Tests of a dual-readout fiber calorimeter with SiPM light sensors

TL;DR

This paper reports the first experimental tests of a dual-readout fiber calorimeter using silicon photomultipliers, demonstrating improved Cherenkov light yield and detailed shower profiling, addressing optical crosstalk challenges.

Contribution

It introduces a novel dual-readout fiber calorimeter with SiPM sensors and evaluates its performance with high-energy particle beams and lab tests.

Findings

Cherenkov light yield was about twice that of previous PMT-based configurations.

Significant differences in electromagnetic shower profiles were observed between scintillating and Cherenkov fibers.
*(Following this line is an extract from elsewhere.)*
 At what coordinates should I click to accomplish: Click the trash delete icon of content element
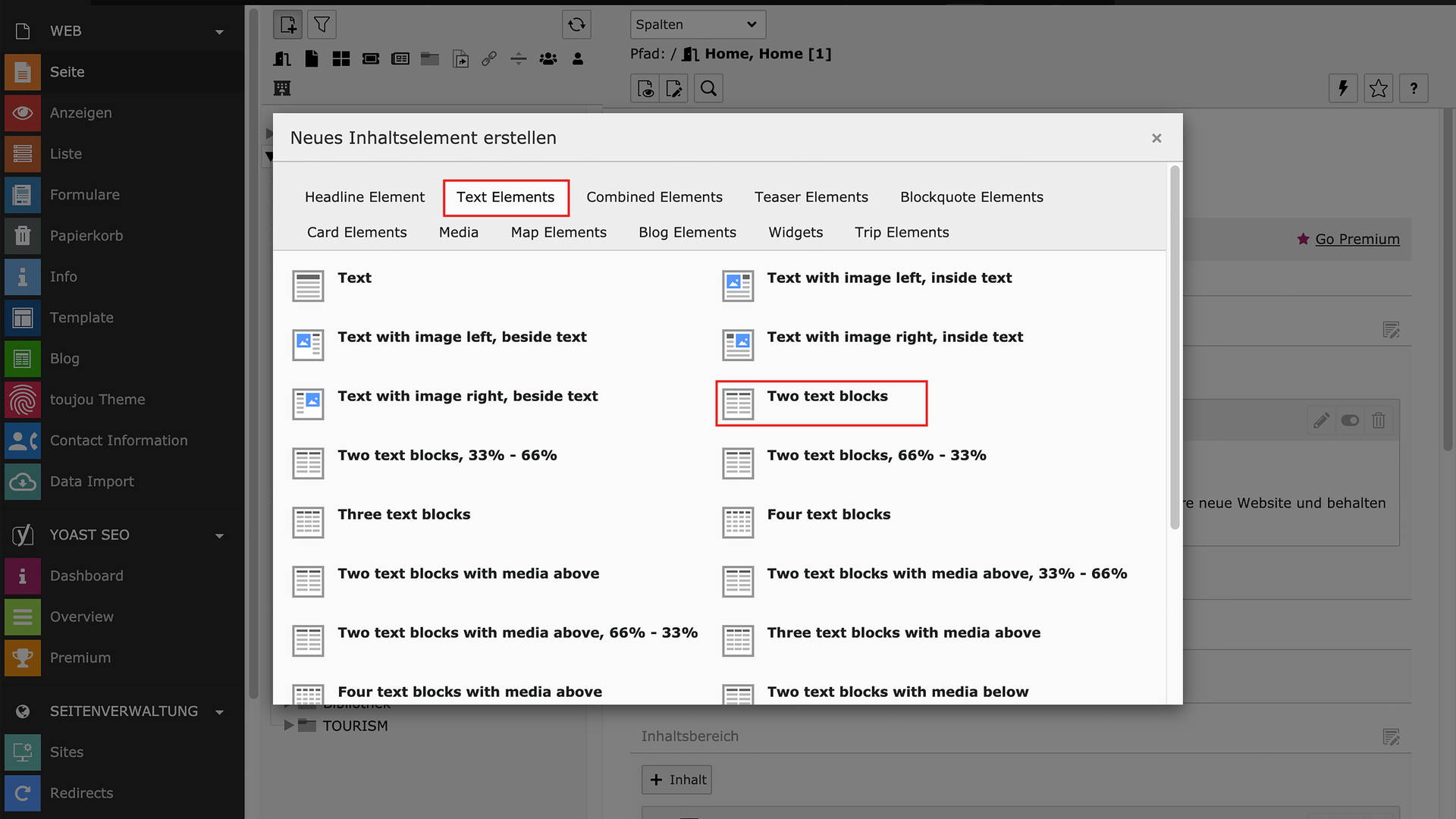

Optical crosstalk was effectively minimized in the detector design.

Abstract

In this paper, we describe the first tests of a dual-readout fiber calorimeter in which silicon photomultipliers are used to sense the (scintillation and Cherenkov) light signals. The main challenge in this detector is implementing a design that minimizes the optical crosstalk between the two types of fibers, which are located very close to each other and carry light signals that differ in intensity by about a factor of 60. The experimental data, which were obtained with beams of high-energy electrons and muons as well as in lab tests, illustrate to what extent this challenge was met. The Cherenkov light yield, a limiting factor for the energy resolution of this type of calorimeter, was measured to be about twice that of the previously tested configurations based on photomultiplier tubes. The lateral profiles of electromagnetic showers were measured on a scale of millimeters from the shower axis and significant differences were found between the profiles measured with the scintillating and the Cherenkov fibers.